Relative and symbolic addressing

Progress came later for the transistorized Zuse 23 by the development of ‘Relative Addressing’. This enabled a programmer to write a subroutine as if it was located at address 0. A certain prefix instruction told the loading program to store the actual start address in a load-time base register, which was usually register 26. Appending A26 to an address caused the loading program to add the content of register 26 to the value to form an absolute address before storing the instruction to be executed later. So when using relative addressing the conditional jump instruction to the beginning of the program in table 1 would be PPE2A26 instead of PPE2050. By this means the program has become relocatable. Relative addressing was still very economic: it did not need more resources than the register 26 at load time.

WHAT NEEDS TO BE DONE:
Reproduce the relative addressing passage word for word, between "Progress came later" and "at load time.", inclusive.

DATASET EXTRACT:
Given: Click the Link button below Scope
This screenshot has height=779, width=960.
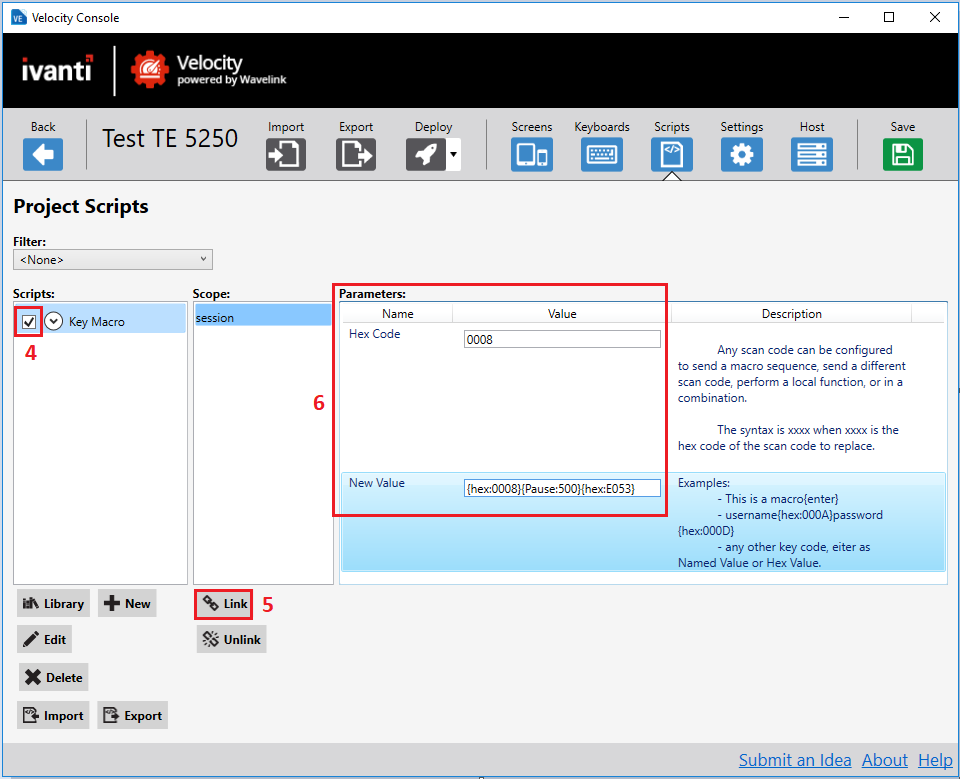Looking at the screenshot, I should pyautogui.click(x=223, y=604).

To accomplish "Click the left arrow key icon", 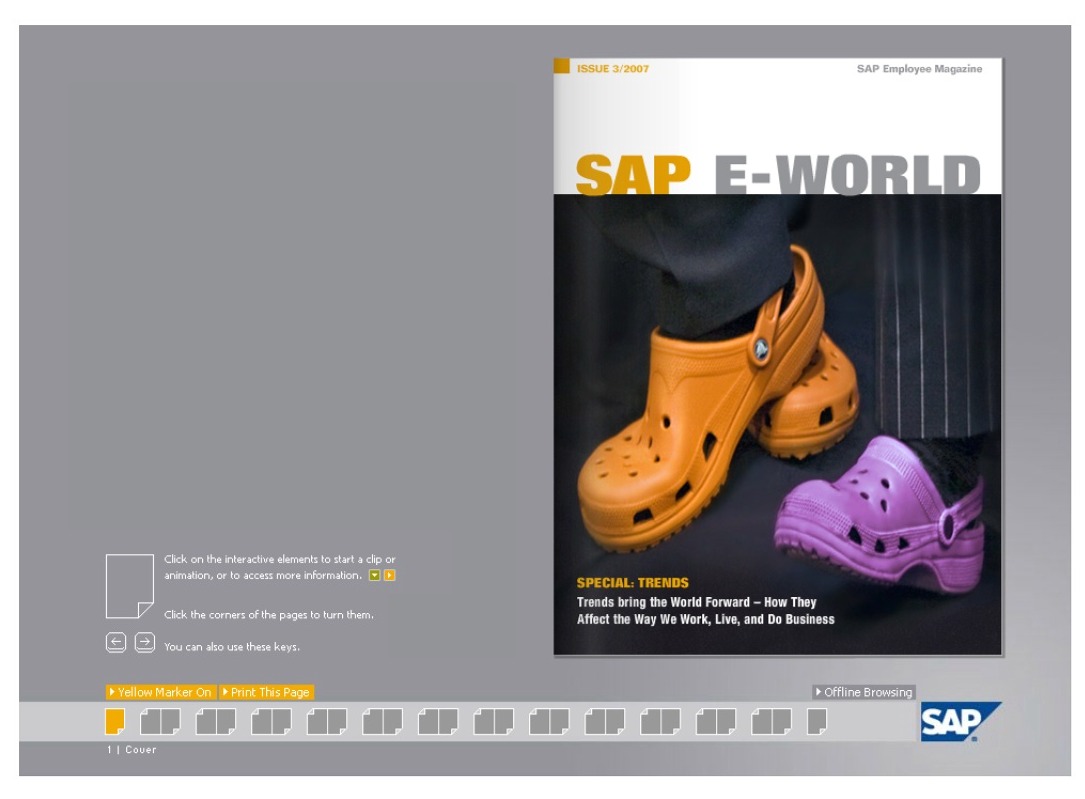I will (116, 644).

COMPLETE RESPONSE:
Progress came later for the transistorized Zuse 23 by the development of ‘Relative Addressing’. This enabled a programmer to write a subroutine as if it was located at address 0. A certain prefix instruction told the loading program to store the actual start address in a load-time base register, which was usually register 26. Appending A26 to an address caused the loading program to add the content of register 26 to the value to form an absolute address before storing the instruction to be executed later. So when using relative addressing the conditional jump instruction to the beginning of the program in table 1 would be PPE2A26 instead of PPE2050. By this means the program has become relocatable. Relative addressing was still very economic: it did not need more resources than the register 26 at load time.